====== GIVEN RECORDS

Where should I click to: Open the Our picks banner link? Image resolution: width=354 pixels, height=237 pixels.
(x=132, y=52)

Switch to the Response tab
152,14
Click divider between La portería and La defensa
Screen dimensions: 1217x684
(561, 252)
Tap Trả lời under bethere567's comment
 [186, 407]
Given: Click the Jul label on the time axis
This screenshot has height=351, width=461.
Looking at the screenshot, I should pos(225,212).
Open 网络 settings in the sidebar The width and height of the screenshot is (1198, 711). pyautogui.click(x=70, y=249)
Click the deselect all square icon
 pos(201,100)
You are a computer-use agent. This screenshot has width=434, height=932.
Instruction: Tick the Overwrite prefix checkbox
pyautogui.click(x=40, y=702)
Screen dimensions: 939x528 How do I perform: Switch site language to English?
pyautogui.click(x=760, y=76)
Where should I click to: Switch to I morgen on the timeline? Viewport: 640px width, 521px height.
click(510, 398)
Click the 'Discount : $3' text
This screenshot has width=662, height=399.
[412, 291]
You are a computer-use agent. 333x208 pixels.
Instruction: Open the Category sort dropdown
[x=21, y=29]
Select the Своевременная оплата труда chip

============

▶ **WHAT IS ASKED**: Convert all of the material above into a Markdown table with the columns Row and Text. Put each non-blank line in its own row, numbered in order, and leave out blank lines.

▶ **COMPLETED EXERCISE**:
| Row | Text |
|---|---|
| 1 | Where should I click to: Open the Our picks banner link? Image resolution: width=354 pixels, height=237 pixels. |
| 2 | (x=132, y=52) |
| 3 | Switch to the Response tab |
| 4 | 152,14 |
| 5 | Click divider between La portería and La defensa |
| 6 | Screen dimensions: 1217x684 |
| 7 | (561, 252) |
| 8 | Tap Trả lời under bethere567's comment |
| 9 |  [186, 407] |
| 10 | Given: Click the Jul label on the time axis |
| 11 | This screenshot has height=351, width=461. |
| 12 | Looking at the screenshot, I should pos(225,212). |
| 13 | Open 网络 settings in the sidebar The width and height of the screenshot is (1198, 711). pyautogui.click(x=70, y=249) |
| 14 | Click the deselect all square icon |
| 15 |  pos(201,100) |
| 16 | You are a computer-use agent. This screenshot has width=434, height=932. |
| 17 | Instruction: Tick the Overwrite prefix checkbox |
| 18 | pyautogui.click(x=40, y=702) |
| 19 | Screen dimensions: 939x528 How do I perform: Switch site language to English? |
| 20 | pyautogui.click(x=760, y=76) |
| 21 | Where should I click to: Switch to I morgen on the timeline? Viewport: 640px width, 521px height. |
| 22 | click(510, 398) |
| 23 | Click the 'Discount : $3' text |
| 24 | This screenshot has width=662, height=399. |
| 25 | [412, 291] |
| 26 | You are a computer-use agent. 333x208 pixels. |
| 27 | Instruction: Open the Category sort dropdown |
| 28 | [x=21, y=29] |
| 29 | Select the Своевременная оплата труда chip |